A empresa responsável pelo projecto de requalificação das antigas instalações do Colégio Luso Internacional do Porto (CLIP), na frente marítima do Parque da Cidade, está à espera de uma reunião com o Instituto Português do Património Arquitectónico (IPPAR), com vista a um maior esclarecimento sobre os ajustes necessários à aprovação da futura Kasa da Praia.
O projecto de arquitectura do equipamento mereceu um parecer desfavorável do IPPAR, mas Paulo Dâmaso, da RM Hotelaria e Similares Lda, empresa responsável por espaços como as discotecas lisboetas Kapital e Kremlin, diz que há vontade, das partes, de chegar a um consenso.
Quanto à disponibilidade da empresa em aceitar as sugestões do IPPAR, Paulo Dâmaso aposta no bom senso: Se forem razoáveis, com certeza. É tudo uma questão de bom senso, observou, em declarações ao COMÉRCIO. Quanto a possíveis prazos para a resolução do problema, o promotor lembra que se tratam de processos um bocadinho morosos e que o processo está exclusivamente dependente do IPPAR.

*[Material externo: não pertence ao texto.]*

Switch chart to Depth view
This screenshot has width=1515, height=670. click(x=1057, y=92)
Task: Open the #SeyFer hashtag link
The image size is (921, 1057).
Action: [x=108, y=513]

Depois do parecer negativo ao projecto, em Novembro do ano passado, tudo parece depender, agora, de uma reunião. Estamos à espera que o IPPAR nos notifique para uma reunião, para nos informarem do que pretendem, sublinha Dâmaso, revelando apenas ter conhecimento, de uma maneira mais ou menos vaga, dos questionamentos daquele organismo.
Vincando que há, apenas, alguns pormenores que o IPPAR quer ver esclarecidos e que o parecer negativo não foi propriamente um chumbo, Paulo Dâmaso refere-se à necessidade de estudar a aplicação, noutros materiais, de um rasgamento vertical feito em vidro e de o IPPAR acompanhar a obra, por considerar que se trata de uma zona arqueologicamente sensível.
Segundo noticiava ontem O Primeiro de Janeiro, na base do parecer negativo estiveram dois pontos: a construção de um terceiro piso, quando o edifício actual tem apenas dois, e a construção de um cubo transparente na entrada da Kasa da Praia.
O COMÉRCIO tentou, sem sucesso, obter esclarecimentos junto do presidente da Direcção Regional do IPPAR do Porto, Lino Tavares Dias que, em declarações àquele diário, referiu que o assunto está ser negociado ao nível dos pormenores do projecto, para que possa ser dada a aprovação.